Sail through Franklin Strait and into Peel Sound, between Somerset Island and Prince of Wales Island. Peel Sound is known for its often heavy sea ice concentrations and is only open to vessel navigation for a short period each year. The ice plug in the top of Peel Sound frustrated many explorers as they tried to pass through this body of water in order to complete the Northwest Passage. This stretch of water from Victoria Strait through Franklin Strait and into Peel Sound is considered the crux of the Northwest Passage and it is now known that Franklin sailed his two ships, the HMS Erebus and HMS Terror through Peel Sound in the summer of 1846, before becoming beset in the ice ‘5 leagues NE of [Victory Point]’.
Your last day of excursions before returning to Resolute Bay has you stopped at the northern end of Peel Sound and on the southern shore of Barrow Strait. Aston Bay is an arm of Peel Sound and with the heavy concentrations of ice in the area should be a hot spot for wildlife activity. You will head out into the Zodiacs and possibly ashore in search of wildlife and adventure as you reflect on the exciting adventures you've experienced on this voyage.
By morning, you are at anchor in Resolute – where you commenced your expedition a week ago. Make your way ashore by Zodiac and bid farewell to your crew.

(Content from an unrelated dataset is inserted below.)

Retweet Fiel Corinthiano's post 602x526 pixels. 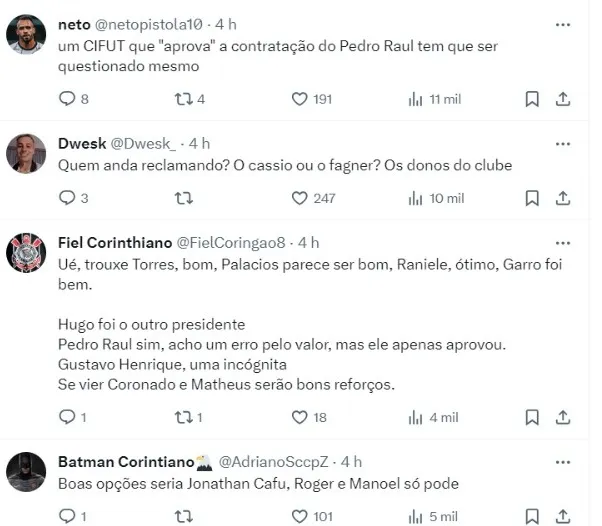coord(183,417)
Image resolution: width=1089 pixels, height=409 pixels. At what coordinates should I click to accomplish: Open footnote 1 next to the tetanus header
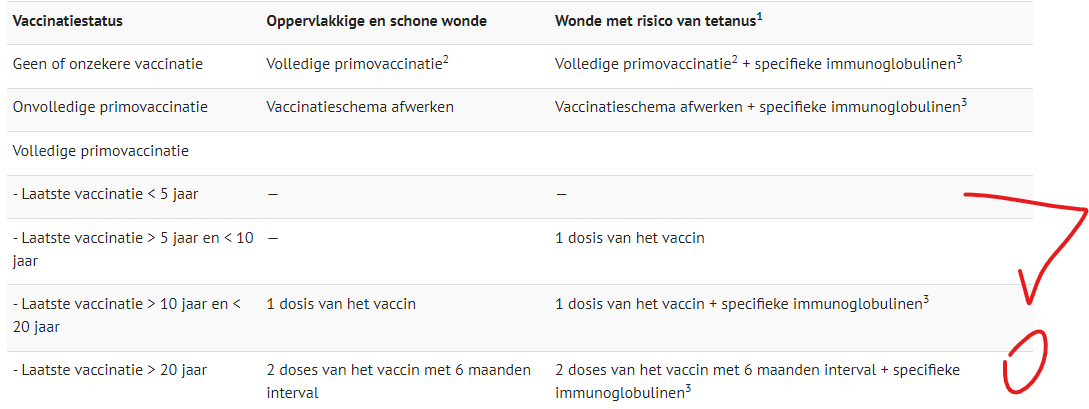click(x=760, y=15)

A charter flight will return you to Edmonton where your journey comes to an end.
Specific sites visited will depend on ice and weather conditions experienced and the itinerary will be updated throughout the voyage in order to take advantage of favorable conditions. ExpeditionTrips is not responsible for itinerary changes.
Medical Documentation: Once you have booked your voyage to the Polar Regions, you will be required to complete a Medical Information Form. This form must be completed, signed and returned no later than 90 days prior to departure.

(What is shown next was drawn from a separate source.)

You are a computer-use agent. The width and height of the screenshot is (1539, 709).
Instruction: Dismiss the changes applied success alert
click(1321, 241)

Sea Kayaking Option: $695 per person; pre-booking required
Limited to 16 passengers. Will be accompanied by 3 kayak guides. Requires previous experience. Must be booked in advanced, no option to book once onboard. Please contact ExpeditionTrips for details and booking information.
All guests are required to have comprehensive travel insurance which must cover accidents, injury, illness and death, medical expenses, including any related to pre-existing medical conditions, emergency repatriation (including helicopter) and personal liability. It must cover cancellation, curtailment and loss of luggage and personal effects. You must carry proof of insurance with you and produce it if requested by expedition staff. The expedition team reserves the right to cancel or suspend your participation on a trip or in certain activities that comprise part of a trip, at any time, including after the commencement of your tour, with no right of refund, if you are unable to provide proof of insurance when requested.
Accommodations onboard; meals; complimentary tea and coffee 24 hours per day; shore excursions; services of guides and naturalist staff; access to multimedia room and download stations; use of onboard expedition rubber boots; use of wet weather gear; transfers as applicable.
International airfare; charter airfare where applicable; pre- and post-cruise hotel nights; passport and visa fees; excess baggage charges; airport taxes; travel insurance; all gratuities; extra meals; items of a personal nature such as laundry, drinks; medical expenses; optional activities and trips; kayaking supplement.